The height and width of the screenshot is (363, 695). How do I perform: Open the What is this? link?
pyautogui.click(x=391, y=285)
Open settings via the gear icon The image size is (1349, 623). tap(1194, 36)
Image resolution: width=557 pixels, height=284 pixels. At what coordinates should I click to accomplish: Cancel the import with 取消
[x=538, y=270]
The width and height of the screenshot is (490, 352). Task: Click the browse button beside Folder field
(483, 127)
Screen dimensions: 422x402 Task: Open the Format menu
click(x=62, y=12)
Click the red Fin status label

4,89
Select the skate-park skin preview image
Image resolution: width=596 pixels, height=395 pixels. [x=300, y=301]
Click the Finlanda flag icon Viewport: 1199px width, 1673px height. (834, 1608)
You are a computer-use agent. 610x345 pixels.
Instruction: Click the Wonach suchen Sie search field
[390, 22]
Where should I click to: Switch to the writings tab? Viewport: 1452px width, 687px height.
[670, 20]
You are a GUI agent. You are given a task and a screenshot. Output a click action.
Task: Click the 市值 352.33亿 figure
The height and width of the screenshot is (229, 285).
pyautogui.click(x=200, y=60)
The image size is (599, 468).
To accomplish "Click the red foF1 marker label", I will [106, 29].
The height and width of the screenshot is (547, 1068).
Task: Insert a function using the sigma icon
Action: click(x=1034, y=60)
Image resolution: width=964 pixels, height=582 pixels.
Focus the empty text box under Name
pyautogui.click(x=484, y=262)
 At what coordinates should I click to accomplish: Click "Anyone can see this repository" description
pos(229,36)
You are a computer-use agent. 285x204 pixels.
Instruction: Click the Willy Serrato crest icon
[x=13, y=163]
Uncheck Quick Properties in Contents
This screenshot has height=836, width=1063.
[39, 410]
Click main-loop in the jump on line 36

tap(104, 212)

WHAT YOU SHOULD DO:
Rewrite all of the lines above with "cog icon" in place of "gear icon", leaving everything else the same.

ANSWER TO THIS PROBLEM:
The height and width of the screenshot is (363, 695). How do I perform: Open the What is this? link?
pyautogui.click(x=391, y=285)
Open settings via the cog icon The image size is (1349, 623). tap(1194, 36)
Image resolution: width=557 pixels, height=284 pixels. At what coordinates should I click to accomplish: Cancel the import with 取消
[x=538, y=270]
The width and height of the screenshot is (490, 352). Task: Click the browse button beside Folder field
(483, 127)
Screen dimensions: 422x402 Task: Open the Format menu
click(x=62, y=12)
Click the red Fin status label

4,89
Select the skate-park skin preview image
Image resolution: width=596 pixels, height=395 pixels. [x=300, y=301]
Click the Finlanda flag icon Viewport: 1199px width, 1673px height. (834, 1608)
You are a computer-use agent. 610x345 pixels.
Instruction: Click the Wonach suchen Sie search field
[390, 22]
Where should I click to: Switch to the writings tab? Viewport: 1452px width, 687px height.
[670, 20]
You are a GUI agent. You are given a task and a screenshot. Output a click action.
Task: Click the 市值 352.33亿 figure
The height and width of the screenshot is (229, 285).
pyautogui.click(x=200, y=60)
The image size is (599, 468).
To accomplish "Click the red foF1 marker label", I will [106, 29].
The height and width of the screenshot is (547, 1068).
Task: Insert a function using the sigma icon
Action: click(x=1034, y=60)
Image resolution: width=964 pixels, height=582 pixels.
Focus the empty text box under Name
pyautogui.click(x=484, y=262)
 At what coordinates should I click to accomplish: Click "Anyone can see this repository" description
pos(229,36)
You are a computer-use agent. 285x204 pixels.
Instruction: Click the Willy Serrato crest icon
[x=13, y=163]
Uncheck Quick Properties in Contents
This screenshot has height=836, width=1063.
[39, 410]
Click main-loop in the jump on line 36

tap(104, 212)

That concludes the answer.